Когда я собралась вспоминать всерьез, стало вдруг ясно, что у меня ничего нет. От тех вечеров при свете старых фотографий не осталось ни дат, ни данных, ни даже простого пунктира родственных связей: кто чей брат и чей племянник. Ушастый мальчик в тужурке с золотыми пуговицами и ушастый взрослый в офицерском сукне — явно один и тот же человек; но кем они мне приходятся? Помню, и то нетвердо, что звали его Григорием, но и это не помогает. Люди, составлявшие тот мир с его валентностями, родственными связями и междугородней порукой тепла, умерли, разъехались, потерялись. История семьи, которую я запомнила в поступательном темпе линейного нарратива, развалилась в моем сознании на квадратики фрагментов, на сноски к отсутствующему тексту, на гипотезы, которые не с кем проверить.

Потому что мало того, что вокруг маминых рассказов вилось некоторое количество недостоверных сюжетов — из тех, которые добавляют перца заурядному переходу поколения в поколение, но присутствуют на правах апокрифа, нетвердого приложения к точному знанию. Такие байки обычно существуют в режиме ростка, которому еще только предстоит развернуться и дорасти до жизнеподобия; их формат — полфразы на полях основного рассказа. Говорили, что он жил там-то; кажется, она была то и это; по легенде, с ними случилось то-то. Это, конечно, и есть самая сладостная часть предания, его сказочный элемент. Эти зародыши романной формы — то, что запоминается навсегда, поверх скучных обстоятельств времени-места; их-то и хочется развернуть, пересказать, насытить деталями собственного изготовления. Их я помню хорошо. Беда в том, что без носителя и они теряют смысл и проверяемость — а со временем и индивидуальность, выстраивая себя в памяти по обиходным моделям, в русле типического. Трудно сказать уже, что из усвоенного мною было — даже не на самом деле, а на самом слове: что из этого передавалось из уст в уста, а что я, сама того не зная, пристроила к рассказу по собственной воле.

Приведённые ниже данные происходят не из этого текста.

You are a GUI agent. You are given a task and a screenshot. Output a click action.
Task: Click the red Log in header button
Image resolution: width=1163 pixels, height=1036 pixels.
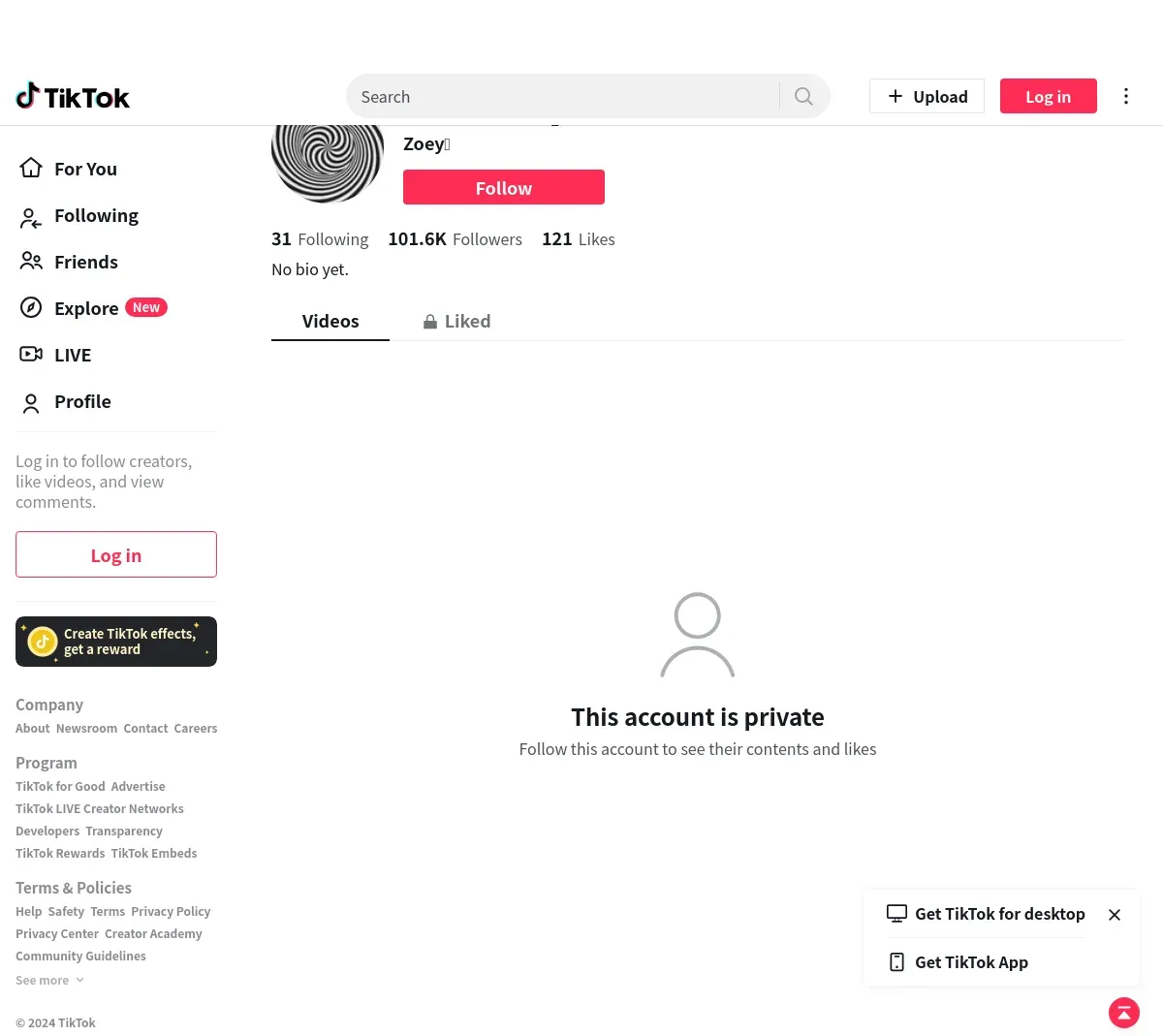pos(1049,96)
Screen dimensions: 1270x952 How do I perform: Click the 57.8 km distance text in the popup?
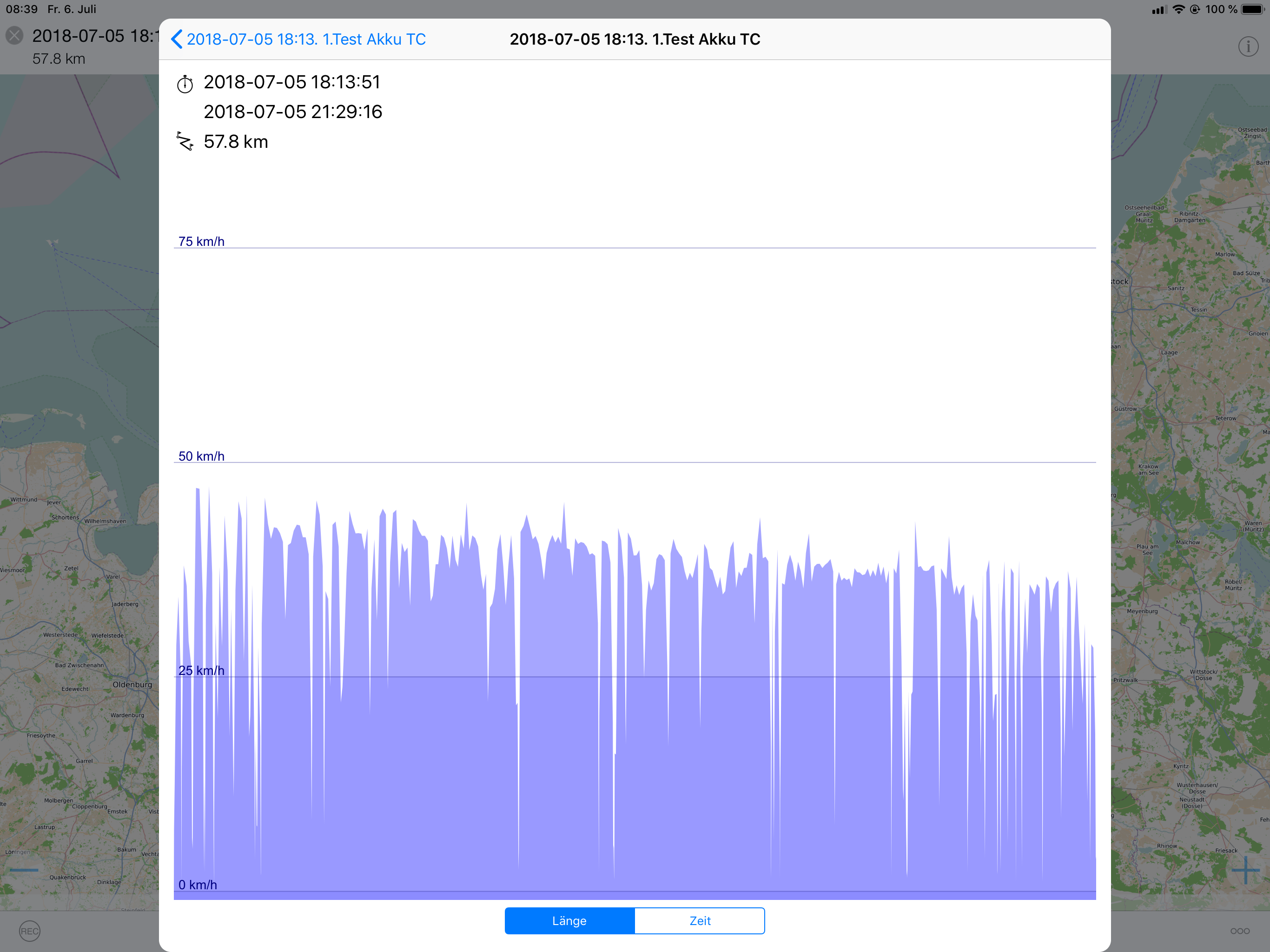(x=236, y=142)
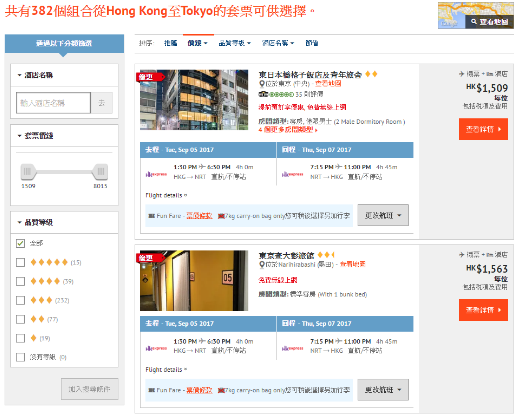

А иногда — зная; хорошо помню, как в той же непотребной юности я пыталась быть интересной, рассказывая кому-то историю о семейном проклятии. Он женился, говорила я, по страстной любви на обедневшей польской дворянке, для этого ему пришлось креститься — и отец проклял его и больше никогда не сказал ему ни слова, они жили в нищете и вскоре умерли от чахотки.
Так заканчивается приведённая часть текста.